On March 18, 2020, Leila Chamankhah, Ph.D., lecturer in the Department of Philosophy, University of Dayton, Ohio presented “Sufi Detractors: Anti-Ibn Arabi Polemic in the Muslim World.”  Chamankhah argues that while there have been many studies of Ibn Arabi’s theoretical mysticism, there are few which focus on the attitudes and perspectives of Ibn Arabi’s detractors.

Chamankhah finds that the most controversial component of Ibn Arabi’s mysticism is the doctrine of wahdat al-wujud, which unlike the doctrines of wilaya and al-insan al-kamil, is novel to his though. Ibn Arabi’s wahdat al-wujud explains two things: (1) the oneness of the divine essence and (2) the multiplicity of its self-manifestations. Wujud (being) never becomes plural, but reflects itself in diverse appearances. The theory uses Islamic texts, the Qur’an and Hadith, and attempts to reconcile the unity of the divine Essence and the multiplicity of reflections through divine naming and attributes.

Opposition to Ibn Arabi began during his lifetime, though the polemical discourse against him did not form until two decades later, in the second half the seventh century. Ibn Arab’s first detractors criticized him regarding his claims of dreams and visions and mingling them with reality. Chamankhah argued that the main issue Ibn Arabi’s opponents had with the wahdat al-wujud doctrine is that it propagated incarnation and the unification between God and creature, discrediting the classical Islamic perspective of creation (creation ex nihilo or khalq) and replacing it with manifestation or theophany.

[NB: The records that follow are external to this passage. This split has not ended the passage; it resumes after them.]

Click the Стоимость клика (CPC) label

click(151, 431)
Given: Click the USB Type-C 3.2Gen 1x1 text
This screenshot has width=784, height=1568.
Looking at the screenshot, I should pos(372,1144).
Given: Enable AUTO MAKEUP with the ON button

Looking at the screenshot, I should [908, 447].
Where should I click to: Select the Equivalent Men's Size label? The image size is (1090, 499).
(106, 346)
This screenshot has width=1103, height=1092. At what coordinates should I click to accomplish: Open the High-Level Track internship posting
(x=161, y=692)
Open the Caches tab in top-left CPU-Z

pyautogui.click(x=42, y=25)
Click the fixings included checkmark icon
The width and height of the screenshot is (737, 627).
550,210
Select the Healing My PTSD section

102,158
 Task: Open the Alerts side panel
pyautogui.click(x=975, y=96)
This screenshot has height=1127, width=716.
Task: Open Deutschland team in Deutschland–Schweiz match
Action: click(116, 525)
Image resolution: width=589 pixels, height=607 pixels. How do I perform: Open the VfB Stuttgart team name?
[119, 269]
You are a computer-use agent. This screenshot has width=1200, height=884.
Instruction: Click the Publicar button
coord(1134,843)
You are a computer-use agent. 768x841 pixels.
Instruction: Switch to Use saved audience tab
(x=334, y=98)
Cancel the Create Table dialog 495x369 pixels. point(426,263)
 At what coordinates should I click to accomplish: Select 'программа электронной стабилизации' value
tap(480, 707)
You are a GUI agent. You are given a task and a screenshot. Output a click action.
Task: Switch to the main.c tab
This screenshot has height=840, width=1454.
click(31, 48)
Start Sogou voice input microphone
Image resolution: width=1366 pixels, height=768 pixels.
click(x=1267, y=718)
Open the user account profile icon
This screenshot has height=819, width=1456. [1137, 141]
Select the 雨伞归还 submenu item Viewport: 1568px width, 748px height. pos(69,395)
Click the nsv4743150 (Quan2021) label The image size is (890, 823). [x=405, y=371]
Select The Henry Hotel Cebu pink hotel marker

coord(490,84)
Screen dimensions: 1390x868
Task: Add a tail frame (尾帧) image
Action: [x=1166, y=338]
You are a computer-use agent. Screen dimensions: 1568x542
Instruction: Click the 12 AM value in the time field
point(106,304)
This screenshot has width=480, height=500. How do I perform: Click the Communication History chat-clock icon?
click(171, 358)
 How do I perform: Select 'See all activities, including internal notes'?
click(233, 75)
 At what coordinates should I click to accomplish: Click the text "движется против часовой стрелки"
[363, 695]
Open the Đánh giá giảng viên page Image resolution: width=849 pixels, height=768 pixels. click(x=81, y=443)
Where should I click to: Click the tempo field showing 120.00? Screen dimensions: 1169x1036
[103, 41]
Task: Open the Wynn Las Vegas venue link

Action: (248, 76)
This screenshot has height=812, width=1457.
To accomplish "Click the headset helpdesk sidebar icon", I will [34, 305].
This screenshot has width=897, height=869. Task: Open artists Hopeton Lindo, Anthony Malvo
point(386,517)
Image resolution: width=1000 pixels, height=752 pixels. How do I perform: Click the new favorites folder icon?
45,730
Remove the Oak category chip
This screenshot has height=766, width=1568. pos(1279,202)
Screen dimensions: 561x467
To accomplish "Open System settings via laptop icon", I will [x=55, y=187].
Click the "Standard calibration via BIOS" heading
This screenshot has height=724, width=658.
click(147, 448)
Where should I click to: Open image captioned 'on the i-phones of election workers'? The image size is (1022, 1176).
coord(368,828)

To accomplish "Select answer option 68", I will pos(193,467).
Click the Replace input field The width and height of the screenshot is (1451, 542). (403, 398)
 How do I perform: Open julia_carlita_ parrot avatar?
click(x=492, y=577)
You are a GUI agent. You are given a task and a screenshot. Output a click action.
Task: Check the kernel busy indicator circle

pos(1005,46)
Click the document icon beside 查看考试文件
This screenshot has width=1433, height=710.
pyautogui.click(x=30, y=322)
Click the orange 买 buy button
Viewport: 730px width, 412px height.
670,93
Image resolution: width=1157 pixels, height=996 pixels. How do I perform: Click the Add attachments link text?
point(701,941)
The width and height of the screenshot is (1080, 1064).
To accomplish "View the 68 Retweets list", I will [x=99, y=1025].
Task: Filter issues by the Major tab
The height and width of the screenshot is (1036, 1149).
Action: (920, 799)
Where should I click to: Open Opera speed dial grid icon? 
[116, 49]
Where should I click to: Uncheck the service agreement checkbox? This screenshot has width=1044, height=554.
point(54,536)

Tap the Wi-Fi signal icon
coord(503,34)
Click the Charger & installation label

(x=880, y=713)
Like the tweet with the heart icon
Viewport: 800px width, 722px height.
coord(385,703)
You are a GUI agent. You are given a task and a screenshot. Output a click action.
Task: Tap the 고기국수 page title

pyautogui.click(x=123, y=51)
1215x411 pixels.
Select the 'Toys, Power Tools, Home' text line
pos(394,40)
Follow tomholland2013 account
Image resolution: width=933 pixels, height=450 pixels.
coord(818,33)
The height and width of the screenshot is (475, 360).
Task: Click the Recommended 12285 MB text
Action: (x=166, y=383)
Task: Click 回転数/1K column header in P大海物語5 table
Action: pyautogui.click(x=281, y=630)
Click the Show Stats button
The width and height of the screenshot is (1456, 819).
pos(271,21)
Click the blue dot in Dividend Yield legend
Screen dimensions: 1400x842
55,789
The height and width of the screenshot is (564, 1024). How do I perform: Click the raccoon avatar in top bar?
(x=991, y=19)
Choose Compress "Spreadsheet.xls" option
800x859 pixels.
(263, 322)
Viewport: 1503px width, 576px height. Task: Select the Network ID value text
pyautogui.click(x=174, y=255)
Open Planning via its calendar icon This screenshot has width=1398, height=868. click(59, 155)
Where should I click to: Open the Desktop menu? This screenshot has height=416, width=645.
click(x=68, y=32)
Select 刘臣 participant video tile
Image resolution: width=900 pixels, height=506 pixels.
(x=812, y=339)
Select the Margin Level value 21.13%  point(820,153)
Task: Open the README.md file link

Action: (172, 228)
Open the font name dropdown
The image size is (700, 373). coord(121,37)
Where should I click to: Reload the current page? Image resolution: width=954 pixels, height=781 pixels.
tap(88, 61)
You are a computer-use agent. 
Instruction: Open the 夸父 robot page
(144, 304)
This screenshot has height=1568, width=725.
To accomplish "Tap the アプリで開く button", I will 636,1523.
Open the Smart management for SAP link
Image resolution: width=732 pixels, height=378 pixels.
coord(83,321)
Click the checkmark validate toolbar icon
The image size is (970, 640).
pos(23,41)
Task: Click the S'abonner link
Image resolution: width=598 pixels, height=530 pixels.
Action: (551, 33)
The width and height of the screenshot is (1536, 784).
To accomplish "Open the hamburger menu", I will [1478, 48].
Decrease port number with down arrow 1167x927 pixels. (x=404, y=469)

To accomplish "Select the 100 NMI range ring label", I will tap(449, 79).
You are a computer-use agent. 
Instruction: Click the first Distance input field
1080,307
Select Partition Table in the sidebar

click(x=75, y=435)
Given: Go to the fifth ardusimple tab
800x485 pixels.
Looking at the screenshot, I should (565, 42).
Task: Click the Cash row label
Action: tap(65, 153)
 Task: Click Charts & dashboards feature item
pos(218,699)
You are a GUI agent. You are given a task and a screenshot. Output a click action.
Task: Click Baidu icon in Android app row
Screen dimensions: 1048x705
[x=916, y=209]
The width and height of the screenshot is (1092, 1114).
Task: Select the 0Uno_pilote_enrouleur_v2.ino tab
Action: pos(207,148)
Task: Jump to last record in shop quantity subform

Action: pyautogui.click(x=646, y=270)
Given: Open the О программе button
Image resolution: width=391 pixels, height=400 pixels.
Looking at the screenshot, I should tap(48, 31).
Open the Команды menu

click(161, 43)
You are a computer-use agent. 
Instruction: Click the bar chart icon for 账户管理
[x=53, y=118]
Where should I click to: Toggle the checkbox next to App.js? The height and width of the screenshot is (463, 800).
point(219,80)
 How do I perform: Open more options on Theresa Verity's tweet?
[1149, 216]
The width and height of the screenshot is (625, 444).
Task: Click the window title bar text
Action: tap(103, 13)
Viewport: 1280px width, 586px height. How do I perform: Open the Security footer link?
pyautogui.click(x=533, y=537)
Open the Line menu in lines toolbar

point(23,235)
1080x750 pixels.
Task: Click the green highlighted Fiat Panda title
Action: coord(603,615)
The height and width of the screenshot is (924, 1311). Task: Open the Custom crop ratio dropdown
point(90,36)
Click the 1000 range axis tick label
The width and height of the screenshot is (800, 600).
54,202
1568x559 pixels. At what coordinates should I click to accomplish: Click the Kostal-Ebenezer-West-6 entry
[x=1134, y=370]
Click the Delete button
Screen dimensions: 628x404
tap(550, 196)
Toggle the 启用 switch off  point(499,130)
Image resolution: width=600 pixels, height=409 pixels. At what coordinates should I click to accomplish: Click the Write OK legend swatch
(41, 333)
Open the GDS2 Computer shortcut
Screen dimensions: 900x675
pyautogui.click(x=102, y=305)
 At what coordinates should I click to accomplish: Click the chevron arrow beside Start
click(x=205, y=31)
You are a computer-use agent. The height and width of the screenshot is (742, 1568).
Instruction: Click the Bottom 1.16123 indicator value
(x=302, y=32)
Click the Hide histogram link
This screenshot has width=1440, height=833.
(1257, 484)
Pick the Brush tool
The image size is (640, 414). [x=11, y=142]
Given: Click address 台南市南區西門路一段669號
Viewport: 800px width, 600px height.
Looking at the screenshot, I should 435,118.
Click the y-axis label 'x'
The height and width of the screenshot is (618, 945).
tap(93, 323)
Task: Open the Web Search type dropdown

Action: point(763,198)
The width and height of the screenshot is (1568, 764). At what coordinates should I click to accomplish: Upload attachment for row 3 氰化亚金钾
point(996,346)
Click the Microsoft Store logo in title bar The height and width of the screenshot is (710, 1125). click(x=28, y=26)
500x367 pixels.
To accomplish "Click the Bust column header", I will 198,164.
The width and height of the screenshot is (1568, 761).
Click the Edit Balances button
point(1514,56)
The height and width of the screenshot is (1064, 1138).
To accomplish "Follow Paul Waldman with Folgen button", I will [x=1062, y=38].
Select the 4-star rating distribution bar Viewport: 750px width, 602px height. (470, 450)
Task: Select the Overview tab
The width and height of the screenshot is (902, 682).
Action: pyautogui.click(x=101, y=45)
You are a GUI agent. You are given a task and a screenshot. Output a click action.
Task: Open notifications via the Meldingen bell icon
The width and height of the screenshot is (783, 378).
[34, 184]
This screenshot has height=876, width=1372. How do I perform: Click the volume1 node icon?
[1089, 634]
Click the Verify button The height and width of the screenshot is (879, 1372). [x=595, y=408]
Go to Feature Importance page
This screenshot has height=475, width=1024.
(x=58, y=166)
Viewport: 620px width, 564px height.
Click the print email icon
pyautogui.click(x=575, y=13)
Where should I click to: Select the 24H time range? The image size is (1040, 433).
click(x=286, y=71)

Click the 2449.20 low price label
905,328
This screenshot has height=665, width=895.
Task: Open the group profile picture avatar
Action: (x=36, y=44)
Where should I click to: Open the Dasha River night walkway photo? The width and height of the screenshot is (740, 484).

The most serious opponent of Ibn Arabi was Ibn Taymiyyah who saw Ibn Arabi’s Sufism as a deviation from the right path (according to shari’ah). Ibn Taymiyyah also believed that the doctrine of wilaya (sainthood) came from Shi’i influence rather than Sufism. Ibn Khaldun was another important opponent of Ibn Arabi, particularly in terms of the wilaya doctrine due to its Shi’i origins and its role in the formation of messianic movements. According to Ibn Khaldun, these movements were Shi’i because of the concepts of wali and mahdi within them.